* **EXERCISE BRIEF**: Take the line containing "Given: Expand the post text with 'Ver mais'" through the last line of the data and retype those lines exactly. Pictures do not belong in the copy.

[Stored data entries]
★ ★ ★
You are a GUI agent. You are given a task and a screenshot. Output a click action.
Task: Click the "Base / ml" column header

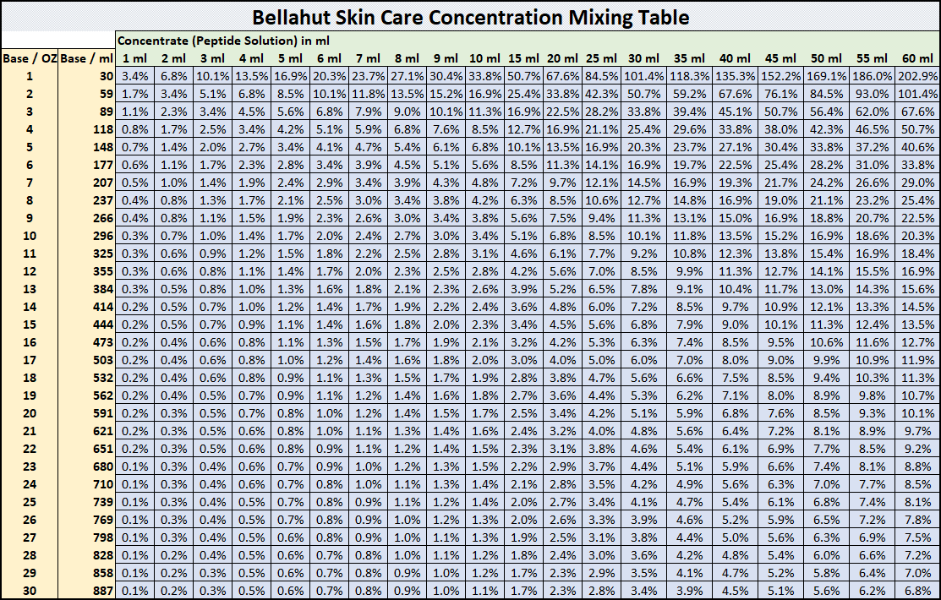point(86,58)
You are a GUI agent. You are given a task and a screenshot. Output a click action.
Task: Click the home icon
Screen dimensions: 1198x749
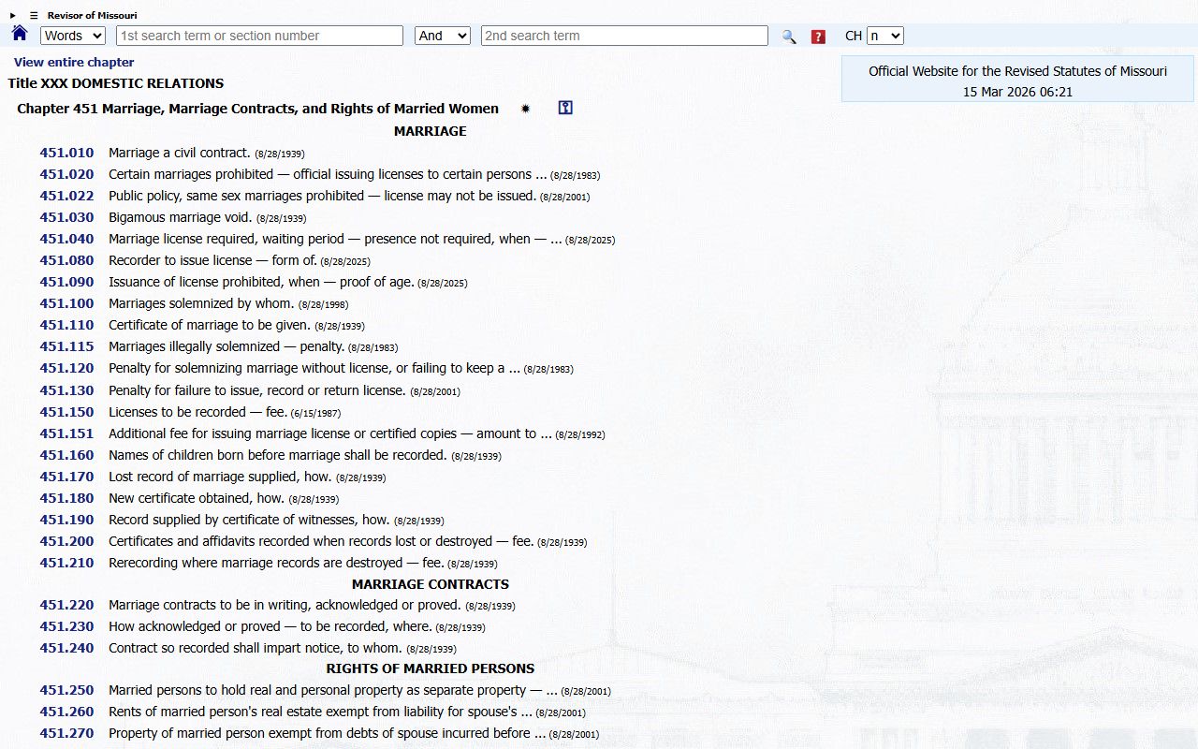20,35
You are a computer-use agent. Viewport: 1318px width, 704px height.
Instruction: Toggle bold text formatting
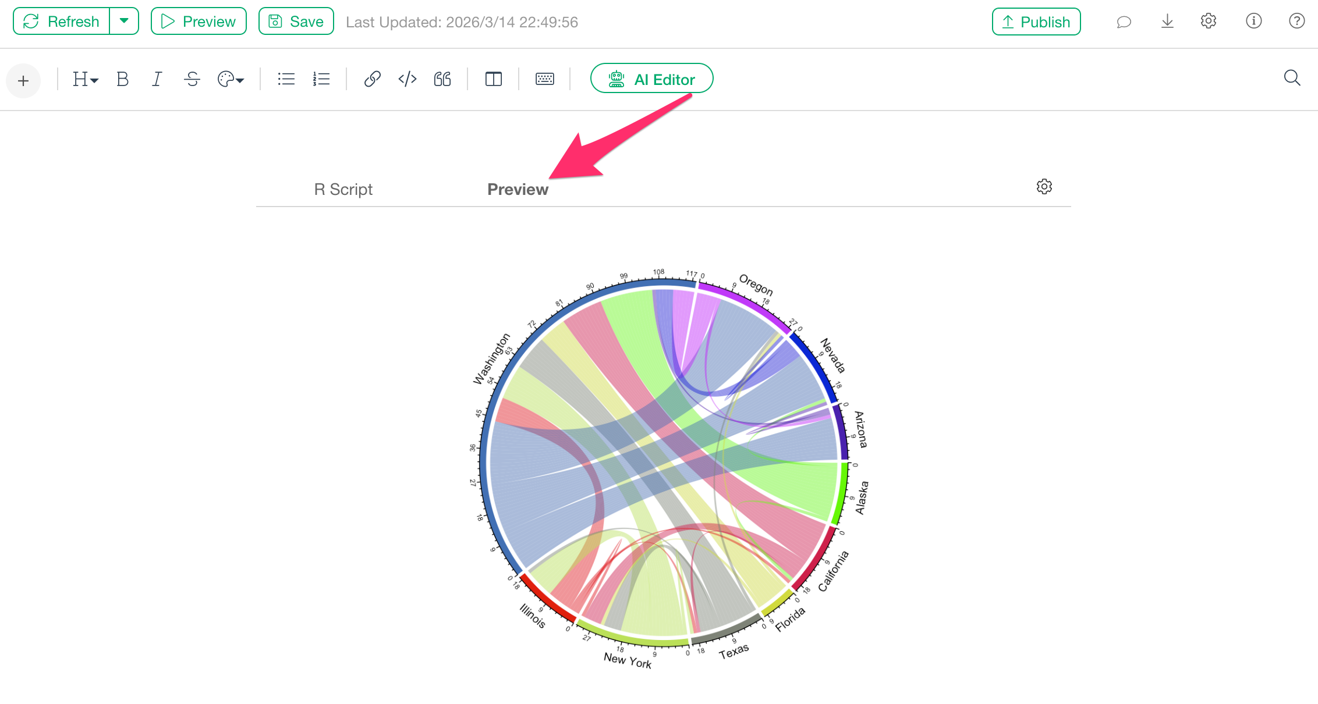(122, 79)
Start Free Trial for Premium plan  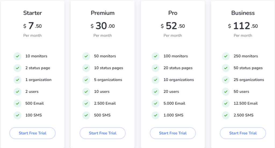(x=103, y=133)
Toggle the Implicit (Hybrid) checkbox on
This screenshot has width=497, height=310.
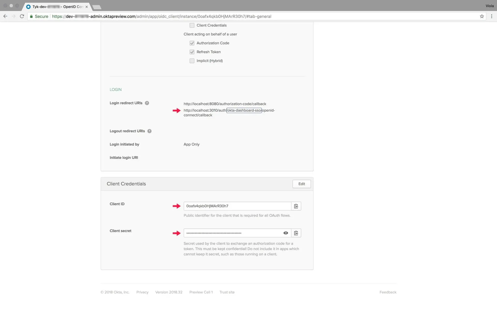(192, 61)
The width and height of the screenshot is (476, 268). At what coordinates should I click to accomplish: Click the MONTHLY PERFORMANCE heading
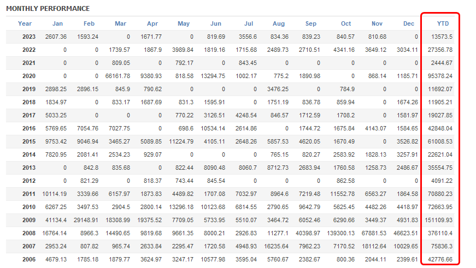[48, 9]
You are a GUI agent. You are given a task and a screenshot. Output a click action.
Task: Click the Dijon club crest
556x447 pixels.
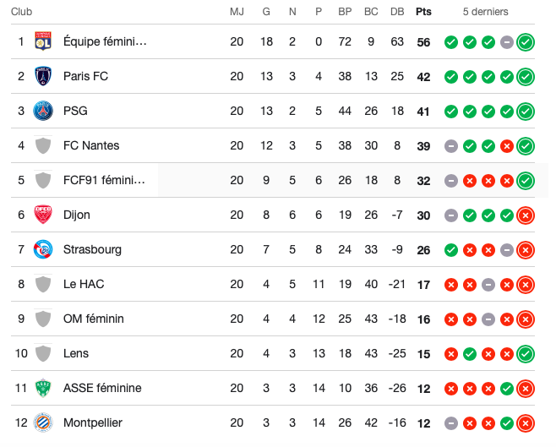pyautogui.click(x=42, y=215)
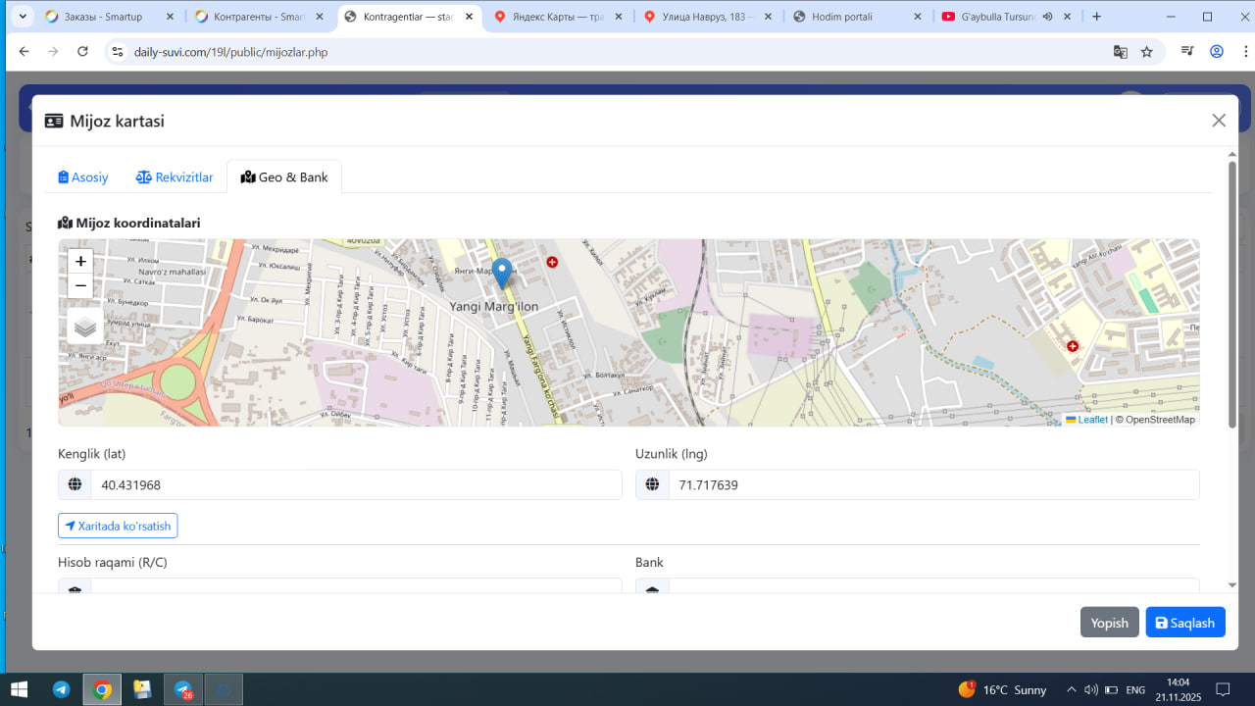Click the scroll down arrow in dialog scrollbar

(1232, 585)
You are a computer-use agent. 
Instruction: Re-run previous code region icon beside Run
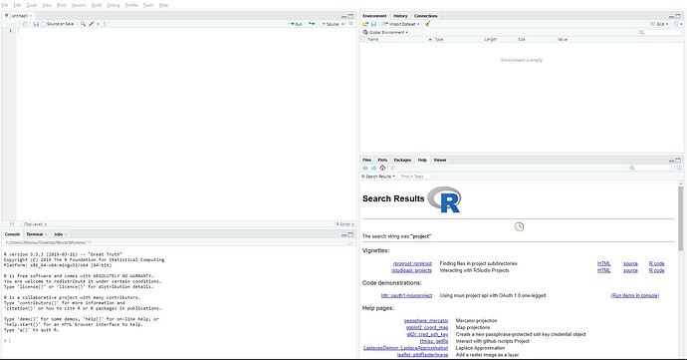(x=312, y=24)
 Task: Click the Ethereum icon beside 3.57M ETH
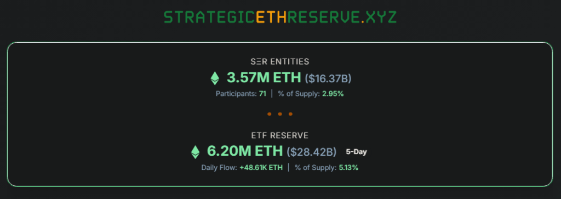(x=214, y=78)
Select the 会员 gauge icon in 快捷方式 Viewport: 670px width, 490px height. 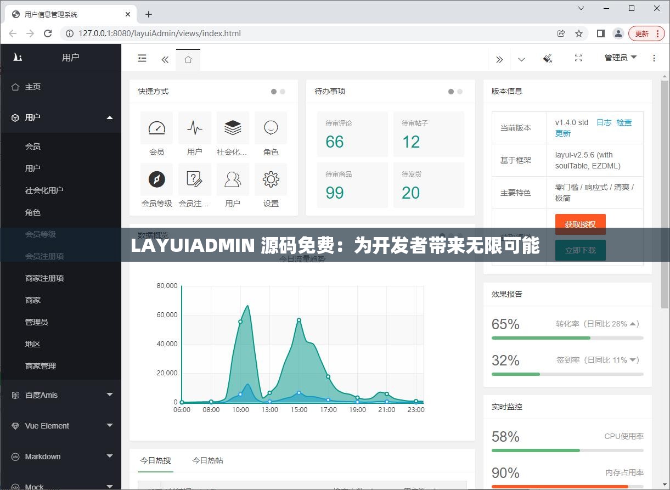(156, 128)
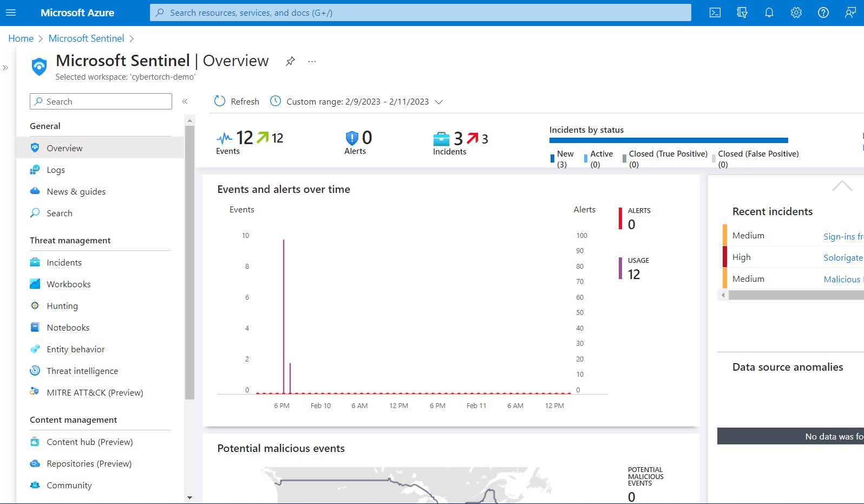Pin the Sentinel overview to dashboard
The image size is (864, 504).
click(x=290, y=61)
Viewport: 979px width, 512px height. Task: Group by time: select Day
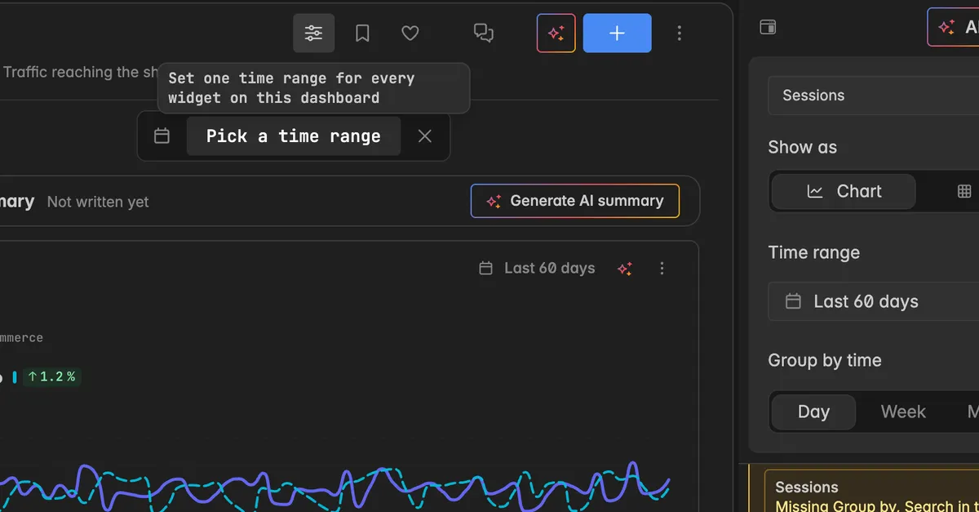tap(813, 412)
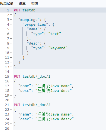Click fold-end arrow on line 25
This screenshot has width=106, height=130.
(x=11, y=124)
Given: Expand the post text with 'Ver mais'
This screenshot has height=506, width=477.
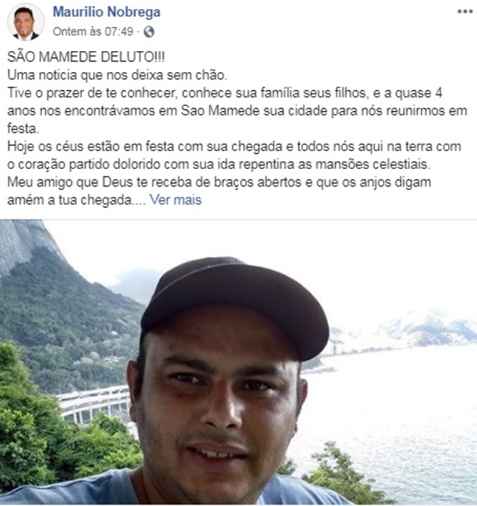Looking at the screenshot, I should click(x=176, y=200).
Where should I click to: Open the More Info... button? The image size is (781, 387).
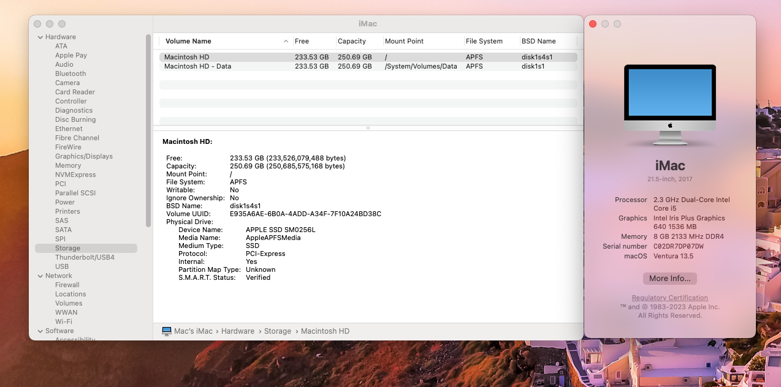[x=669, y=279]
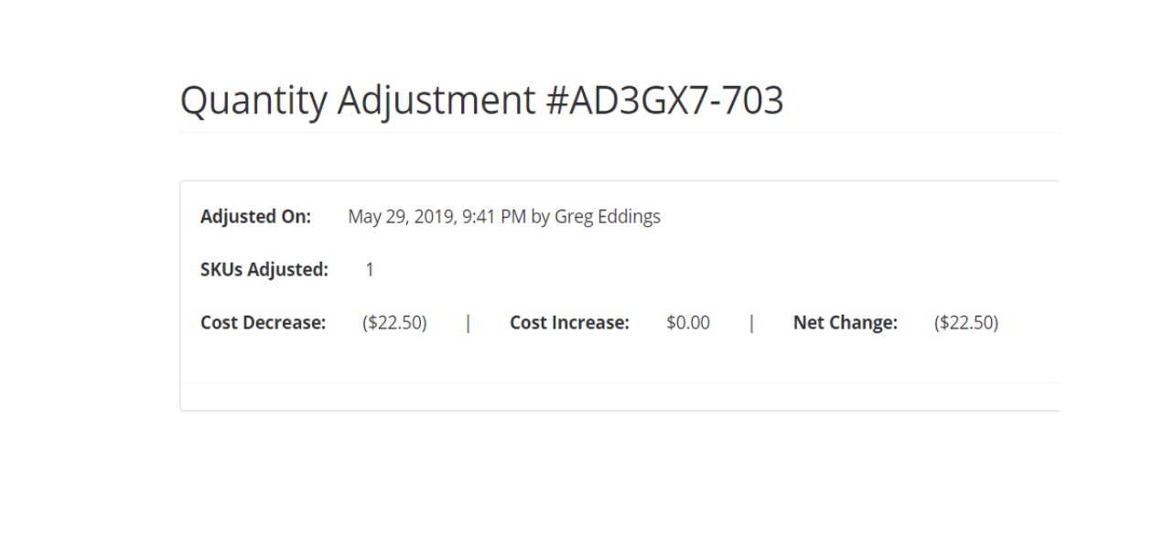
★ ★ ★
* **TASK ANSWER**:
Given: Expand the post text with 'Ver mais'
This screenshot has height=506, width=477.
Looking at the screenshot, I should click(x=176, y=200).
Where should I click to: Open the More Info... button? The image size is (781, 387).
[x=669, y=279]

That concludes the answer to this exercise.